** List of tasks **
1 - Can you repeat the part of the scientific names text below that opens with the words containing "1. Culex pipiens" and closes with "(not Diptera is).", copying it word for word?
2 - Answer these from the scientific names text below:
(a) What is the scientific name of a subspecies called?
(b) Who makes the rules for naming animals?
(c) How can the name Diptera be translated into English?

** Page text **
==================================================

6. How to handle scientific names of genera,

families, etc.

1. Culex pipiens is the name of a species in the KINGDOM Animalia. Its further classification is:

Culex pipiens 
Culex pipiens pipiens 

2. The scientific names of subspecies through kingdom are all considered to be Latin, not English. The groups (= taxa, singular taxon) of organisms from tribe through kingdom are all considered to be plural: write Culicidae are (not Culicidae is), Diptera are (not Diptera is).

3. The names Animalia, Arthropoda, and Insecta are translated into English as animals, arthropods, and insects. The name Diptera can be translated as dipterans, or as flies. The family name Culicidae can be translated as culicids, or as mosquitoes. It is incorrect to write "a Culicidae": write instead "a culicid." Any family name can be translated into English by the same method (change the initial letter from upper to lower case, and delete the "ae."

4. The scientific name of a genus is a noun in the singular. The scientific name of a species is a binomen (i.e., consists of two words). The scientific name of a subspecies is a trinomen (i.e., consists of three words). The names of genera, species and subspecies are conventionally underlined or placed in italics.

5. The rules for naming animals (vertebrates and invertebrates) are made by the International Commission on Zoological Nomenclature. The rules are published in International Code of Zoological Nomenclature, and they are revised from time to time.

==================================================

** Entries provided **

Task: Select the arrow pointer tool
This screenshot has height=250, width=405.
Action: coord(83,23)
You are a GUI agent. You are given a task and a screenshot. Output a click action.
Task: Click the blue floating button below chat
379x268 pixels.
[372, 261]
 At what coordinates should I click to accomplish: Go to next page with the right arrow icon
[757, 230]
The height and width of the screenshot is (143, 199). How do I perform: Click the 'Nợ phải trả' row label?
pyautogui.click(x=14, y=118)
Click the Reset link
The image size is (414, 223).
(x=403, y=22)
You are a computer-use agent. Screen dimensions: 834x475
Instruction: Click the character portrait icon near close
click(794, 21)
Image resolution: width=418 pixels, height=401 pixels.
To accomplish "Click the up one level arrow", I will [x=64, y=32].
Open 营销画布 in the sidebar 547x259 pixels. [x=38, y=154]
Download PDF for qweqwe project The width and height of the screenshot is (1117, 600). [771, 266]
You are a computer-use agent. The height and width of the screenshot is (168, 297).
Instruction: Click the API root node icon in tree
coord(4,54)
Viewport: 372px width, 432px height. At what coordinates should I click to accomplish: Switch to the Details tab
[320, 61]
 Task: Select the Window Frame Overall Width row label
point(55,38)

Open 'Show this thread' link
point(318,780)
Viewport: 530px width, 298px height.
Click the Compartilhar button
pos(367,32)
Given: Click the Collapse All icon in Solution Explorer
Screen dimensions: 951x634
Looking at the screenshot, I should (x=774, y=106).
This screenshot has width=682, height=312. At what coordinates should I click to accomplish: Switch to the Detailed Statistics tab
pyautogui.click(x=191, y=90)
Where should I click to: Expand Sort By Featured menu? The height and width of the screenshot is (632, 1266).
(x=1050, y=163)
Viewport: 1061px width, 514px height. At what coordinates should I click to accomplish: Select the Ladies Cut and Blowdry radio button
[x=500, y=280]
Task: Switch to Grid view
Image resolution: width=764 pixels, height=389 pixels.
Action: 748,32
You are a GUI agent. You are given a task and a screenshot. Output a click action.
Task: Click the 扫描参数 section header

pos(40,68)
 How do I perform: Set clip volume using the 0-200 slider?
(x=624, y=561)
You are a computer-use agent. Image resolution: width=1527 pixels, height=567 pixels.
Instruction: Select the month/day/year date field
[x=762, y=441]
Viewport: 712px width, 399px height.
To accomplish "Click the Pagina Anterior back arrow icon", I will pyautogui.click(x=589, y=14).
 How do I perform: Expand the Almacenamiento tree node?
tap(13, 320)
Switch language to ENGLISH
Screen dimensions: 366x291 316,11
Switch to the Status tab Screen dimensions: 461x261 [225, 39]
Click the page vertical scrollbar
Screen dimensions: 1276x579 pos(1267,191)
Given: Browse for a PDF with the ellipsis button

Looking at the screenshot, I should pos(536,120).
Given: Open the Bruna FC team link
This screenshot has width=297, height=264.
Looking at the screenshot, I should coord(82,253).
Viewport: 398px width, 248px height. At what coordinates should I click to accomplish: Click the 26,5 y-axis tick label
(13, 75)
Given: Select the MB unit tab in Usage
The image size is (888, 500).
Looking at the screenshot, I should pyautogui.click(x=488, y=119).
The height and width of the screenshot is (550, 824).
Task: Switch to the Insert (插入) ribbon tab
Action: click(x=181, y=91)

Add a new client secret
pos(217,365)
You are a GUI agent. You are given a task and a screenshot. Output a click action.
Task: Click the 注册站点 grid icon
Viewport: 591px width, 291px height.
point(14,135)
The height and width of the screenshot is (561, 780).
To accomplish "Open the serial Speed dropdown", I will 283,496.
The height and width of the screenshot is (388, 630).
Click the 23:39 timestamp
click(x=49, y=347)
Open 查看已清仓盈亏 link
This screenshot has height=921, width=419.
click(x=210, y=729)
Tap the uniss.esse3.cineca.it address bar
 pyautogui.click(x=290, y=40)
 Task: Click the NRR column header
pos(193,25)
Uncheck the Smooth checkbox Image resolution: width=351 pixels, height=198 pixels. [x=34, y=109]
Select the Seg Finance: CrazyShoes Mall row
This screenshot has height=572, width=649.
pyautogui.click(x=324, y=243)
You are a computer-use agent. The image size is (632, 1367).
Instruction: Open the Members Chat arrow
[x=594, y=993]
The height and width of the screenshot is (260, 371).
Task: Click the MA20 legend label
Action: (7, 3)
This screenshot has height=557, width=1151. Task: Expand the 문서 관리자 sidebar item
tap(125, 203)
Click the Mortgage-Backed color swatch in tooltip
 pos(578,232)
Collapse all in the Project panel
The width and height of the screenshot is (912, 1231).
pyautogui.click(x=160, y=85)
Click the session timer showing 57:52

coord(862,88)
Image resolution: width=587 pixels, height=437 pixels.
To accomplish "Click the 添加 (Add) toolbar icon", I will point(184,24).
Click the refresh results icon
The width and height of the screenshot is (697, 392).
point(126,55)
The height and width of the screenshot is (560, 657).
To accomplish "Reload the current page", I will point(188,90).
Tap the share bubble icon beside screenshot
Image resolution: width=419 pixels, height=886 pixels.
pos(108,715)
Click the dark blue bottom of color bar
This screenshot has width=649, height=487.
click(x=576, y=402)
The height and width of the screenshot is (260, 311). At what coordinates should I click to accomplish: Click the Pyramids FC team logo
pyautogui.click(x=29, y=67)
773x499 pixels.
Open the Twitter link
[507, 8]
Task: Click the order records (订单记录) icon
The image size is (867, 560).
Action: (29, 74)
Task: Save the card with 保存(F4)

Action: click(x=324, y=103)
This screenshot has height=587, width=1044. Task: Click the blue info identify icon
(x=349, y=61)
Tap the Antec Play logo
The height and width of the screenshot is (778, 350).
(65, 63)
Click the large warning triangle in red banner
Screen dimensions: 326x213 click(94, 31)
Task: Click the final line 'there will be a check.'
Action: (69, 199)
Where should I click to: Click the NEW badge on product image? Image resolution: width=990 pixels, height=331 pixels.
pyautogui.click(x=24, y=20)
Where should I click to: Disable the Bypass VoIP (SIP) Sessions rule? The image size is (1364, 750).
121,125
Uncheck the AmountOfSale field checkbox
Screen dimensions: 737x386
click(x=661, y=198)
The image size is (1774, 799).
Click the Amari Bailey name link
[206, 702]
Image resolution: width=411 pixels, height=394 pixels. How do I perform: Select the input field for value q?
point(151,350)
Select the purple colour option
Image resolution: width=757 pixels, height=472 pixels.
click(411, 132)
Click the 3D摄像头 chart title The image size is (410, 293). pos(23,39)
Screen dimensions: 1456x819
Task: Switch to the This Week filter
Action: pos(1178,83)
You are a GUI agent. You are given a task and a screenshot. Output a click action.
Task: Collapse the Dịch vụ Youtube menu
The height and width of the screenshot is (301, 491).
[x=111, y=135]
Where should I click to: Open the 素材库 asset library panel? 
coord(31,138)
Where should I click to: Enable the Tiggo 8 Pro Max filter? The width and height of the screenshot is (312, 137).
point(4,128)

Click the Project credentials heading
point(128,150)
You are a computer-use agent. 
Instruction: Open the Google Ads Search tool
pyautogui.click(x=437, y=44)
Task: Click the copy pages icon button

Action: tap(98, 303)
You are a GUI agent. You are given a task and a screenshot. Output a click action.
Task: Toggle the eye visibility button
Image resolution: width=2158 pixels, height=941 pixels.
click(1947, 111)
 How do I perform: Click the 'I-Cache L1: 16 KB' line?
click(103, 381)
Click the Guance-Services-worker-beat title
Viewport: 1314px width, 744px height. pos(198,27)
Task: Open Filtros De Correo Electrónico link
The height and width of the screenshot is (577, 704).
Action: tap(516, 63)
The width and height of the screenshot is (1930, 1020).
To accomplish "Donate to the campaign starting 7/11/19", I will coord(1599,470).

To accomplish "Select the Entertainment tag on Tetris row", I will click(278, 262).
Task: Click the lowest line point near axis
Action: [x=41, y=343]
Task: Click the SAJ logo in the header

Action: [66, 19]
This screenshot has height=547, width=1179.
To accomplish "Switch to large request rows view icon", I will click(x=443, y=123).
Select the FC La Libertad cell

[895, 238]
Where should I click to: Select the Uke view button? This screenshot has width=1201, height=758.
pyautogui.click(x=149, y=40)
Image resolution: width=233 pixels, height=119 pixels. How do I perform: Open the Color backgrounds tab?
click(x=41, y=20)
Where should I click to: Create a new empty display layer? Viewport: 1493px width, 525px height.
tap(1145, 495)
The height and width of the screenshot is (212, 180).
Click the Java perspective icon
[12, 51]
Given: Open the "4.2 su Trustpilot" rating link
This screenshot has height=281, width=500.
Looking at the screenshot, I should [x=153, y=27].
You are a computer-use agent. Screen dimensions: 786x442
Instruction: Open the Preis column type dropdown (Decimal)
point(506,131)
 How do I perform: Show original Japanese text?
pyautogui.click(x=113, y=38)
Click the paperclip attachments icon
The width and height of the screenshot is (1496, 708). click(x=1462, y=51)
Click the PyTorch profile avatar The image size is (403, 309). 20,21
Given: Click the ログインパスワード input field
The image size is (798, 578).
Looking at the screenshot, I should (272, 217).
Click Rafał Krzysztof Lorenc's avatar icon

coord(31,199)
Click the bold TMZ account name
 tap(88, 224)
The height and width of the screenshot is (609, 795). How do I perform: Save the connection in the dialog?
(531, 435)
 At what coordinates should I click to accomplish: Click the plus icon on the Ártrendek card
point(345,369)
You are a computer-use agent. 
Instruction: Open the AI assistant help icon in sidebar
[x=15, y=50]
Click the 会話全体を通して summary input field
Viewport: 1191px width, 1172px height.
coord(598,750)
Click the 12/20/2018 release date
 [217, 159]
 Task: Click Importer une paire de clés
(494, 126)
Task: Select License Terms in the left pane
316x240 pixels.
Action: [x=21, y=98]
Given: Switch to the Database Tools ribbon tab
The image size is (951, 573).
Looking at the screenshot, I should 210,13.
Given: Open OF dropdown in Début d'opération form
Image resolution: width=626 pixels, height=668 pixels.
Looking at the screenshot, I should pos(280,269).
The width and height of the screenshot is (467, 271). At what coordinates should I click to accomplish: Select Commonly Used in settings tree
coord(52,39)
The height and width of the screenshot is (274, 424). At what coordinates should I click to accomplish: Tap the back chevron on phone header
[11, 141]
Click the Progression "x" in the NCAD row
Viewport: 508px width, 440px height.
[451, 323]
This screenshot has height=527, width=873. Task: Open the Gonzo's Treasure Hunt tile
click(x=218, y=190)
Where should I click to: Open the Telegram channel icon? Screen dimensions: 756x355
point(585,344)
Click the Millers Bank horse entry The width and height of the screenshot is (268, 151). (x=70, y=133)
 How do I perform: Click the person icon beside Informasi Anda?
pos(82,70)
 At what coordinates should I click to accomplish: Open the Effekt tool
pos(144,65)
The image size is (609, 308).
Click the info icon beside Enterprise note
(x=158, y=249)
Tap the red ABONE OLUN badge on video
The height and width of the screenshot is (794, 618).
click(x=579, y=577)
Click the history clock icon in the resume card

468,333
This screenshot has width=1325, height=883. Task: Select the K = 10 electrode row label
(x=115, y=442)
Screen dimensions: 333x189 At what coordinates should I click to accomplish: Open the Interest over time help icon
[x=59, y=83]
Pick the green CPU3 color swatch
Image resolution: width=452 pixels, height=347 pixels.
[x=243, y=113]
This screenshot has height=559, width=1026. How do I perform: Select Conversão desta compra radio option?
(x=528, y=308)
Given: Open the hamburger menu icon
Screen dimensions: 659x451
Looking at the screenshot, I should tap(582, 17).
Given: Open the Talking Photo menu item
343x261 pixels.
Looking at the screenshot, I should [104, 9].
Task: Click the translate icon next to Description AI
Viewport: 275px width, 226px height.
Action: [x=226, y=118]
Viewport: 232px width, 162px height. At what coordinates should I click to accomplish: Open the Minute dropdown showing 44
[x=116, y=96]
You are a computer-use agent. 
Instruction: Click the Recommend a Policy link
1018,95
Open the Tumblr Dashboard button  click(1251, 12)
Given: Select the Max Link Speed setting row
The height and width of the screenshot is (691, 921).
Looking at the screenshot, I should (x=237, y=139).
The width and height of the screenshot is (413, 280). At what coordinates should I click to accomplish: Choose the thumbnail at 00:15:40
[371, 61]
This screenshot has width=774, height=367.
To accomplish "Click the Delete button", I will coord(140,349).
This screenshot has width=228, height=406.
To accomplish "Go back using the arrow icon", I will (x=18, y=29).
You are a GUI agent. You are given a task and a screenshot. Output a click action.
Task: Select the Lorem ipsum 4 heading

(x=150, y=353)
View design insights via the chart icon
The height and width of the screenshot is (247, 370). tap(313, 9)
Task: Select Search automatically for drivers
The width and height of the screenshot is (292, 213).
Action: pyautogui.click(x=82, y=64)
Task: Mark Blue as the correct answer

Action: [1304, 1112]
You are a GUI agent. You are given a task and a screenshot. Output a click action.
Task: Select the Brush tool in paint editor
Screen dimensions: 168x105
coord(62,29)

==================================================

** Completed exercise **
1 -
1. Culex pipiens is the name of a species in the KINGDOM Animalia. Its further classification is:

Culex pipiens 
Culex pipiens pipiens 

2. The scientific names of subspecies through kingdom are all considered to be Latin, not English. The groups (= taxa, singular taxon) of organisms from tribe through kingdom are all considered to be plural: write Culicidae are (not Culicidae is), Diptera are (not Diptera is).

2 -
(a) A trinomen.
(b) The International Commission on Zoological Nomenclature.
(c) As dipterans, or as flies.